Sounds like you are making some good progress.

Posted
I have a floorjack that I can probably use to hold the trans. I still can'tfigure out how the shifter comes out. There is a plate on the top of the trans that the shifter goes thru that is bolted in. Should I unbolt that to get it out?

Why do you want to remove the shifter stick ?

Posted
Why do you want to remove the shifter stick ?

It doesn't seem like there will be enough room to slide the trans. back and then down with the shifter still in the trans.

Posted
It doesn't seem like there will be enough room to slide the trans. back and then down with the shifter still in the trans.

On my 38 dodge the pilot shaft is only 9" long and there are 13" between the stick shift and the back edge of the floor pan opening leaving 4" to spare. Should be plenty of room if your Plymouth is like my Dodge.

Posted
On my 38 dodge the pilot shaft is only 9" long and there are 13" between the stick shift and the back edge of the floor pan opening leaving 4" to spare. Should be plenty of room if your Plymouth is like my Dodge.

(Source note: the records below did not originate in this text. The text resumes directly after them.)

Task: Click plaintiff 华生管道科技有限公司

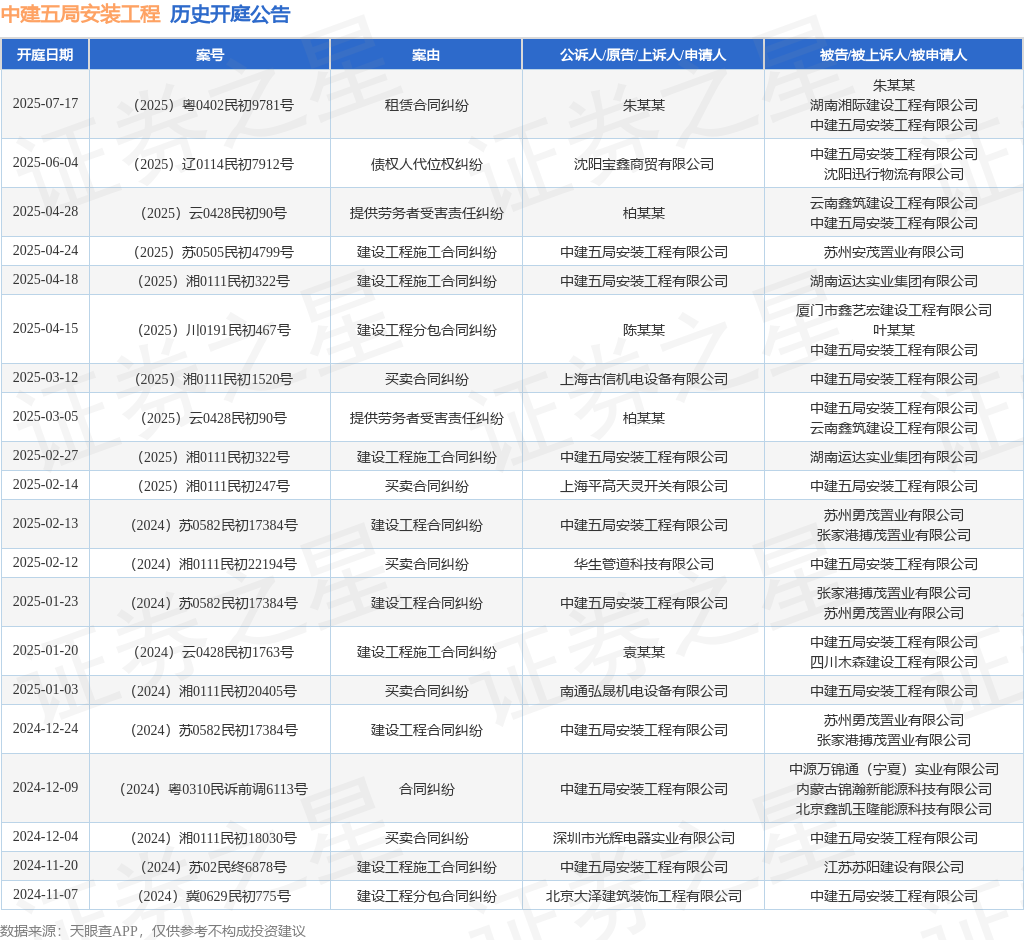Action: (643, 564)
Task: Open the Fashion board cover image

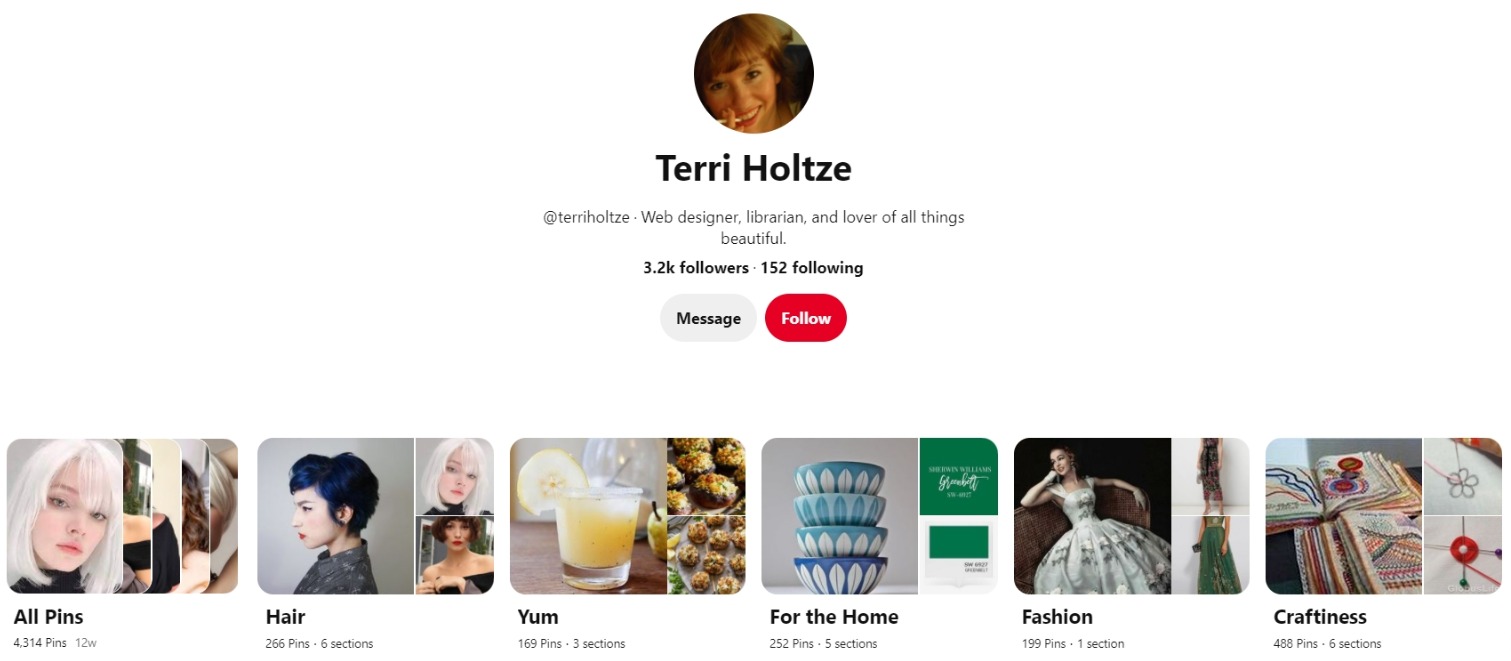Action: pyautogui.click(x=1132, y=515)
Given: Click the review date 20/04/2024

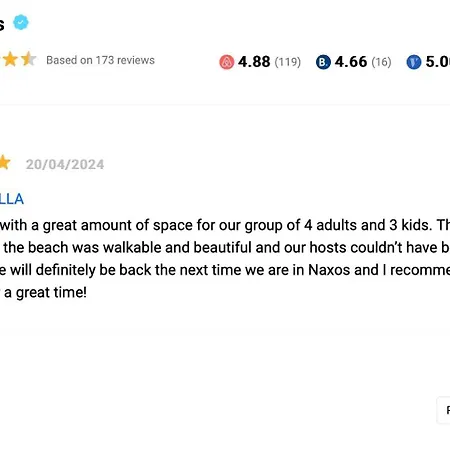Looking at the screenshot, I should 65,165.
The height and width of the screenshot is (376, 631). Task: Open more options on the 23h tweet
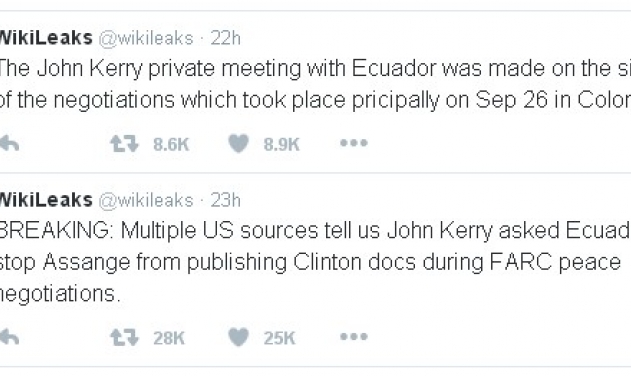tap(354, 337)
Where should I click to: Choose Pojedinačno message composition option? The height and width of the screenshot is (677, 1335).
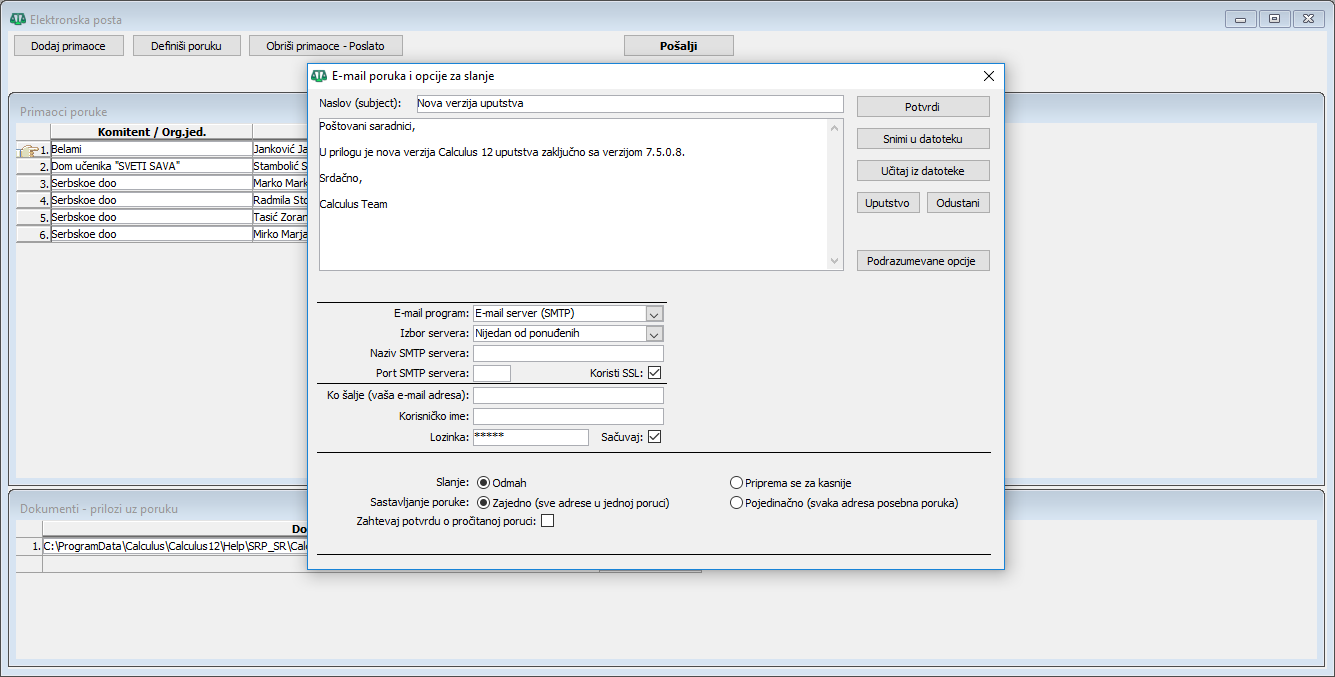tap(737, 503)
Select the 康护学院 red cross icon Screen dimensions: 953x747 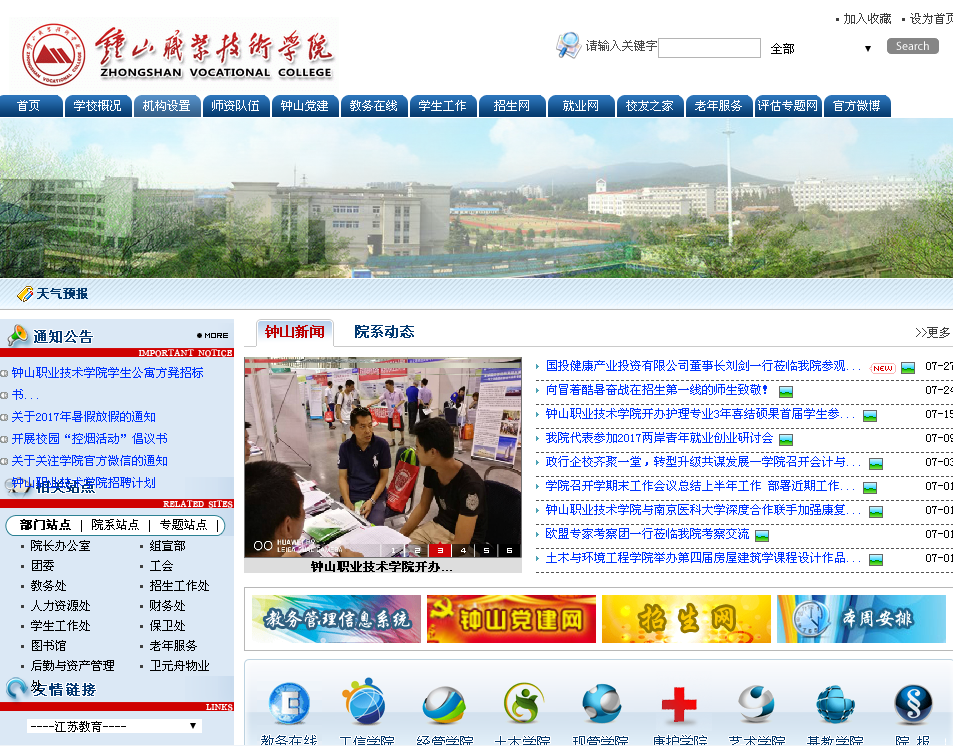coord(679,705)
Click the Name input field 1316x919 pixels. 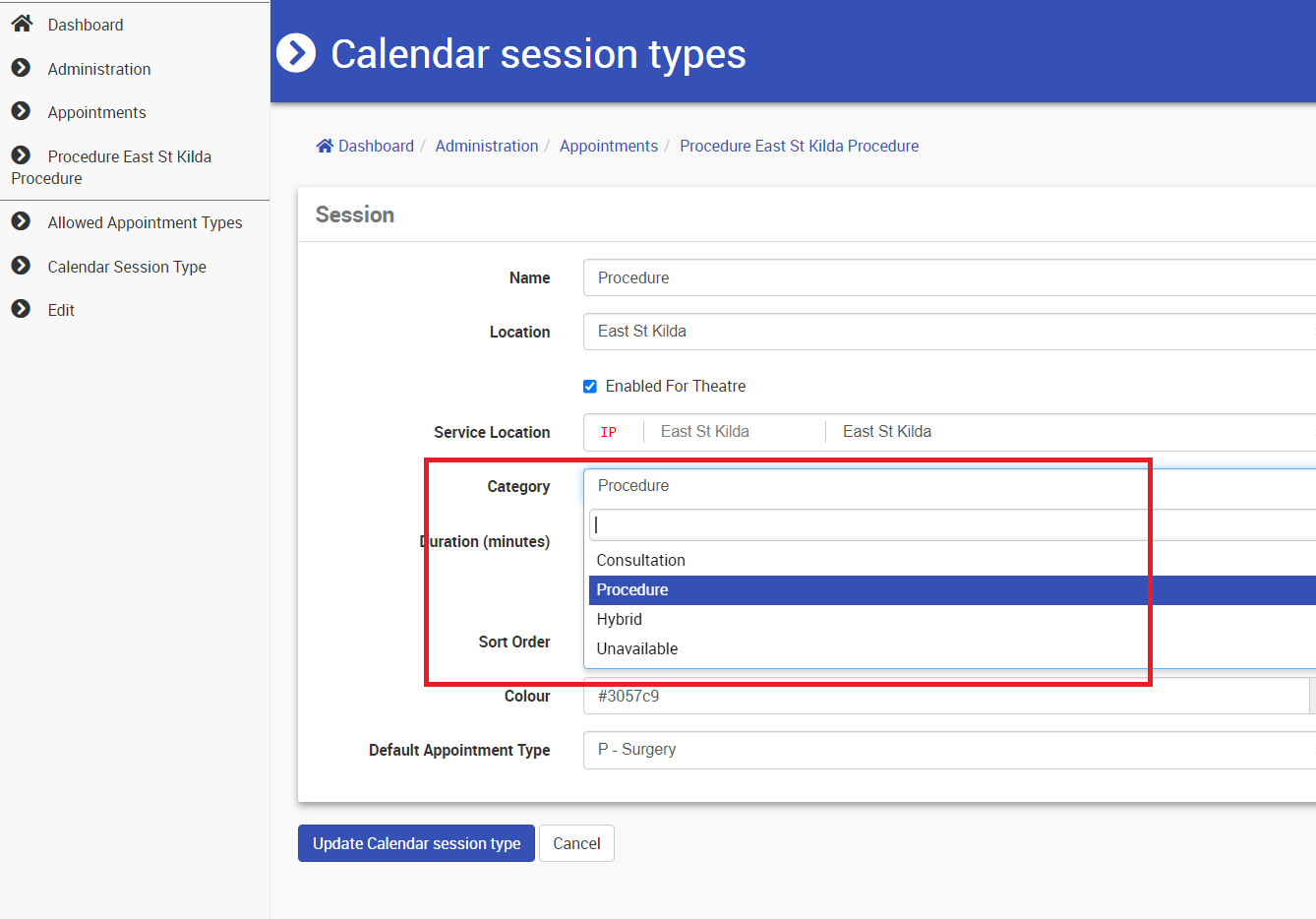[x=944, y=277]
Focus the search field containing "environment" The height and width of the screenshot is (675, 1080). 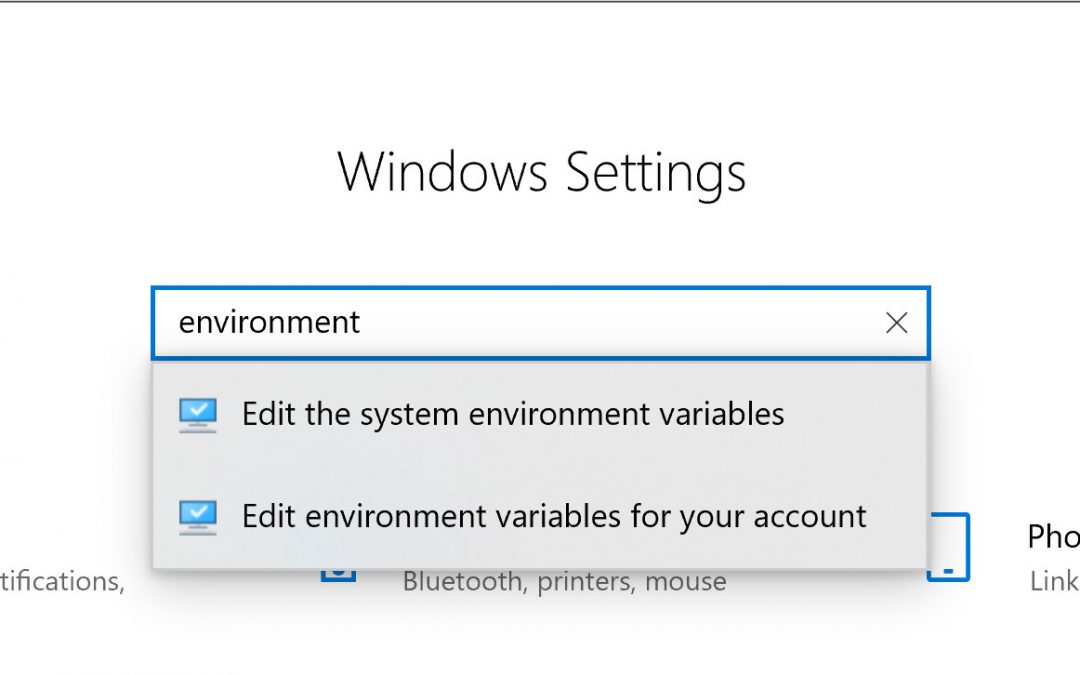pyautogui.click(x=500, y=323)
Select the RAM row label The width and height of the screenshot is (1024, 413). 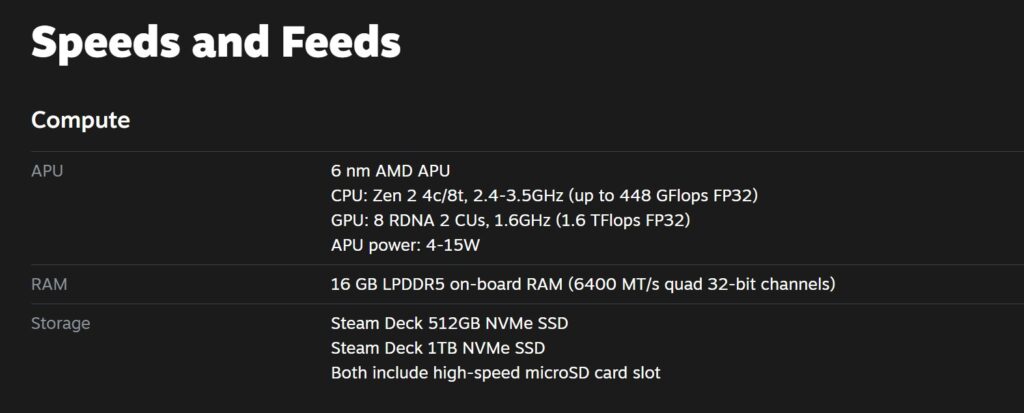click(x=49, y=285)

I just thought of a second reason. I can't figure out how to get the throttle pedal off so the rubber floor mat is still in the car. I wrapped it up around the shifter and used a bungie cord to hold it out of the way. I can't slide the trans. back because it pokes through the rubber floormat. Got any ideas what holds the pedal on? A friend just told me to yank back on it and it will pop off at the top and then it should come out. I'm afraid to just pull on it if he's wrong.

Posted

Look on the bottom of the peddle (outside the car) and see if their are 2 bolts holding it on. if not their may be a pin running through the peddle, pull it out and it should be bolted down. the shifter should come off by pushing down and turning on the ring around the shifter handle.

Posted

The accelerator pedal should be held onto the floor by 2 bolts that have round balls on the top that push into holes in the bottom of the pedal.......and the pedal just pulls off the round balls on the bottom.......btw have you got a service or workshop manual?.......if so it should have info/pics on trans/clutch repairs & removal........andyd

Posted
The accelerator pedal should be held onto the floor by 2 bolts that have round balls on the top that push into holes in the bottom of the pedal.......and the pedal just pulls off the round balls on the bottom.......btw have you got a service or workshop manual?.......if so it should have info/pics on trans/clutch repairs & removal........andyd

I have the service manual. It doesn't give all the steps to change the clutch.

Posted

38 Plymouth'

Here's a trans gasket kit on eBay now.

http://cgi.ebay.com/ebaymotors/Chrysler-Plymouth-L-6-Transmission-Gasket-Set-35-39_W0QQitemZ350156911599QQcmdZViewItemQQptZMotors_Car_Truck_Parts_Accessories?hash=item5186fa73ef&_trksid=p4506.c0.m245

Your gas pedal, if stock ,will have 3 rubber sockets on the back side and 3 round studs that plug into the gas pedal. The pedal should just pop off.

MVC-011F-1.jpg

Posted
38 Plymouth'

Here's a trans gasket kit on eBay now.

http://cgi.ebay.com/ebaymotors/Chrysler-Plymouth-L-6-Transmission-Gasket-Set-35-39_W0QQitemZ350156911599QQcmdZViewItemQQptZMotors_Car_Truck_Parts_Accessories?hash=item5186fa73ef&_trksid=p4506.c0.m245

Your gas pedal, if stock ,will have 3 rubber sockets on the back side and 3 round studs that plug into the gas pedal. The pedal should just pop off.

MVC-011F-1.jpg

That looks like it, thank you. On the back side of the floor all you can see are what looked like rivets. Getting that off and removing the rubber flooring will give me much more room to work.